Dcgmi diag memtest fail

When running the DCGM diagnostic memtest on my 8-GPU server, I encountered the following Warning: “GPU4 A memory mismatch was detected on GPU 4, but no error was reported by CUDA or NVML. Run a field diagnostic on GPU.”

How can I view more detailed logs? What is the criterion for this warning, and could it be caused by some kind of hardware failure?

dcgmi runs a memtest on the gpus an d detected defective memory cells. Depending on the gpus used, you might want to enable ECC, rerun the memory test and then check nvidia-smi -q about how many cells are affected and mapped out to decide if you replace the gpu.

Thank you very much for reply. After I enabled ECC, this warning no longer appears, so this GPU is not faulty?

Additionally, I found in the USER GUIDE that it seems only Tesla Products support memtest, does this mean that memtest requires ECC to be enabled?

I suspect this is only due to the fact that those gpus don’t drive displays so the full memory can be tested.
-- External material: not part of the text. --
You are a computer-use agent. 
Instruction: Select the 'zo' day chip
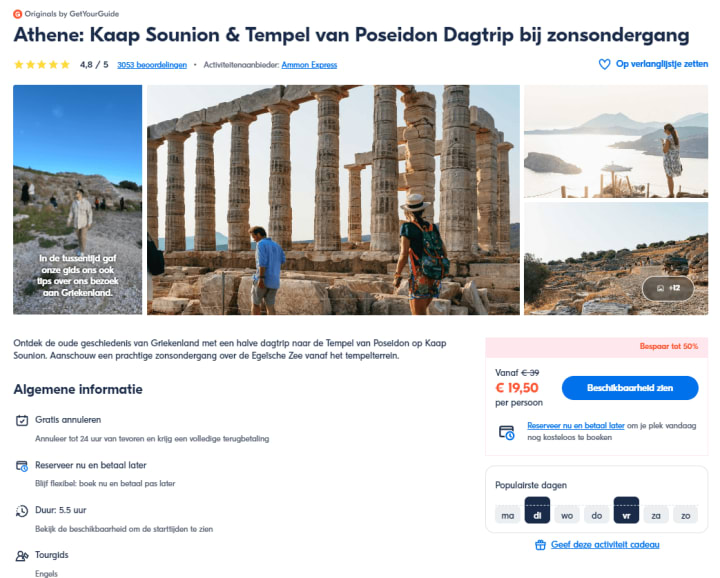686,515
No. ECC just detects memory errors on access and either tries to correct them or reports them and maps out the affected memory portion.
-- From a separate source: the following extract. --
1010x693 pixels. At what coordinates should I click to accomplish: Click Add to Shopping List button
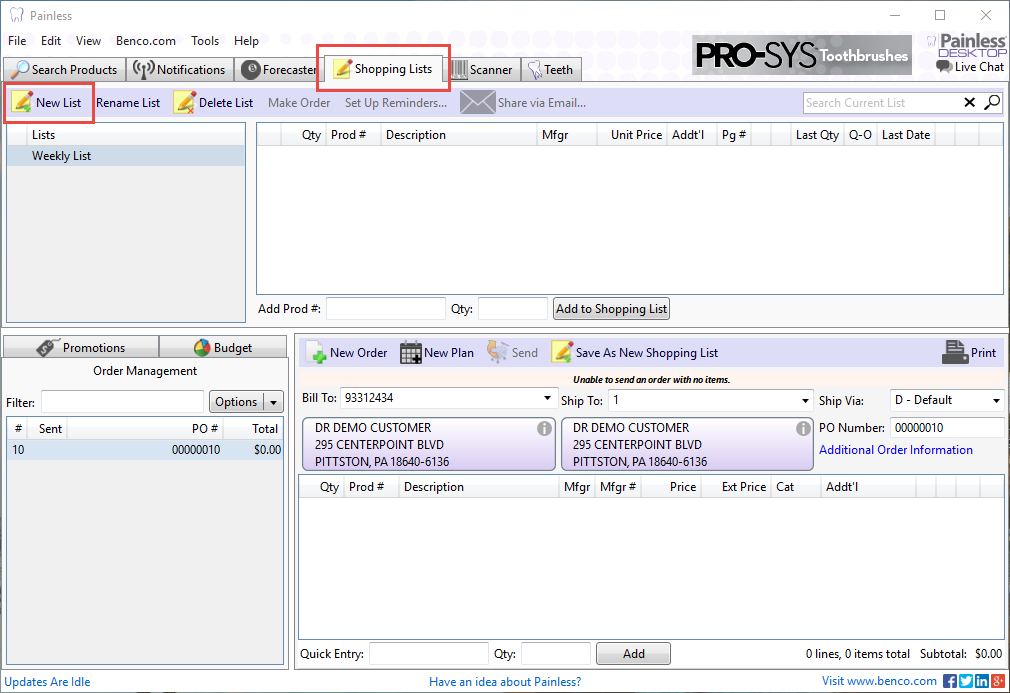(x=611, y=309)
The nvidia-smi output states that one correctable error was detected, this means that exactly one single bit is faulty, which ECC corrected so memtest didn’t report any error.

1 Like

I am using 8GPU system of RTX4090, the DCGM memtest showed similar memory mismatch on single GPU. Would it be a concern on memory integrity or defective? What can I do next to verify if there is a problem on memory or not?